Necessary equipment:

  • two half gallon glass jars
  • a storage lid
  • a soft kitchen cloth
  • a strainer


  • 1 package of hydrated water grains (about quarter of a regular cup)
  • pure but full of minerals water
  • 1/2 cup of plain organic sugar
  • 1 cup of diced fruit OR fruit juice OR coconut water
  • optional: 1 clean pastured egg shell
  • optional: 5 drops of mineral drops



  1. Fill the glass jar with filtered water to about 3/4 of its capacity. If you are using mineral drops, add them at this point. Leave a couple of inches of free space at the top.
  2. Transfer a little bit of that water in the jar to a saucepan and bring it to a boil.
  3. Add in the sugar and stir until it dissolves. Be careful not to burn the sugar. It’s safer to turn off the heat once the water has reached boiling water.
  4. Put the sugar water back in the glass jar.
  5. Carefully add water kefir grains to the water. If you are using egg shell to enrich your water with minerals, add it at this point.
  6. Cover the jar with a soft cloth. It will keep the fermenting jar free of dirt while still allowing it to breathe.
  7. Leave the jar to rest at room temperature for one day. If it’s cold, two days is better.
  8. Taste to see if it’s sweet enough. If it is, move on to the next step.
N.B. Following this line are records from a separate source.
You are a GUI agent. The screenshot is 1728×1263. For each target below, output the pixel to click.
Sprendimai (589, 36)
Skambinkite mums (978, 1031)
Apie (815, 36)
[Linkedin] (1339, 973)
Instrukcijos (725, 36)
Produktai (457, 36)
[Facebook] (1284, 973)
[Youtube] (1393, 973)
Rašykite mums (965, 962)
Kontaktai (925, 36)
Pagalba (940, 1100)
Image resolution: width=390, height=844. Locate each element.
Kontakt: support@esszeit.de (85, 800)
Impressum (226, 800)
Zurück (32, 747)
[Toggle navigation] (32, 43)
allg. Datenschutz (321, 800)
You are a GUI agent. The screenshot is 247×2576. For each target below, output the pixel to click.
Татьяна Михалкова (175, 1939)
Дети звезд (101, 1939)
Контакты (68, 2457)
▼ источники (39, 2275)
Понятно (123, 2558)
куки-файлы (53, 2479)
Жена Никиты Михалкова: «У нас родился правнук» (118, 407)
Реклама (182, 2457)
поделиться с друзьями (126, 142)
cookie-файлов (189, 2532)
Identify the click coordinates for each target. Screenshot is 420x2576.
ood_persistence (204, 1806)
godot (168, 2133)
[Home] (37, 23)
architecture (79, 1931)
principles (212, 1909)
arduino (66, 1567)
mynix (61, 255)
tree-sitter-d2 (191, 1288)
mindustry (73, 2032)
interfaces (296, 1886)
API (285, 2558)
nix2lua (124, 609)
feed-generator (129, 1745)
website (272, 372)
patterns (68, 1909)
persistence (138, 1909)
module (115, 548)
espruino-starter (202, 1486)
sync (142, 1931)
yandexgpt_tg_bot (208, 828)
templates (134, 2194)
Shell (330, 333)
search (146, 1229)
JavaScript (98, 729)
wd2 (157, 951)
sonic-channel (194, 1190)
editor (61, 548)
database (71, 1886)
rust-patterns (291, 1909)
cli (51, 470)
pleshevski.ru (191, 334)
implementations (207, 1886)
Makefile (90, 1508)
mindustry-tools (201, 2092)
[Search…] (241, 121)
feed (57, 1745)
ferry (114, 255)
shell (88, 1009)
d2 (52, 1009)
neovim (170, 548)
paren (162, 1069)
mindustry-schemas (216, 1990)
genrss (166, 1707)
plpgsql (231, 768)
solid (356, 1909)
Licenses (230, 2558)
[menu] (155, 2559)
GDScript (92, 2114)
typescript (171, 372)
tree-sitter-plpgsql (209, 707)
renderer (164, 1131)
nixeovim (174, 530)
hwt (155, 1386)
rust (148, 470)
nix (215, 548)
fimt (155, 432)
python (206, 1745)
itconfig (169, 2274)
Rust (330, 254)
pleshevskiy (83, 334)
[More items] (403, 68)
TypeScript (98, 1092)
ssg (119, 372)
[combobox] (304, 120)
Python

  1. Strain the contents of the jar into another clean jar. If your water kefir grains came in a muslin bag, you won’t need to strain them out. Discard the egg shell and put the water kefir grains aside for now. It’s best to reuse them immediately so I usually put them in a jar with a new batch at this point.
  2. Now add the flavoring to your water kefir. In my case, I add 1 cup of diced strawberries to the water kefir.
  3. Cover the jar with a soft cloth again.
  4. Leave the jar to rest at room temperature for one day.


  1. Uncover the jar and screw a lid on top of it tightly.
  2. Leave the jar to rest at room temperature for a few hours. This will create the fizziness.
  3. To stop the lacto-fermentation process, transfer to the fridge.
  4. Serve chilled. I like to add a slice of lemon to my glass of water kefir to up the refreshing factor even more.

Enjoy all the benefits of this wonderful fizzy probiotic!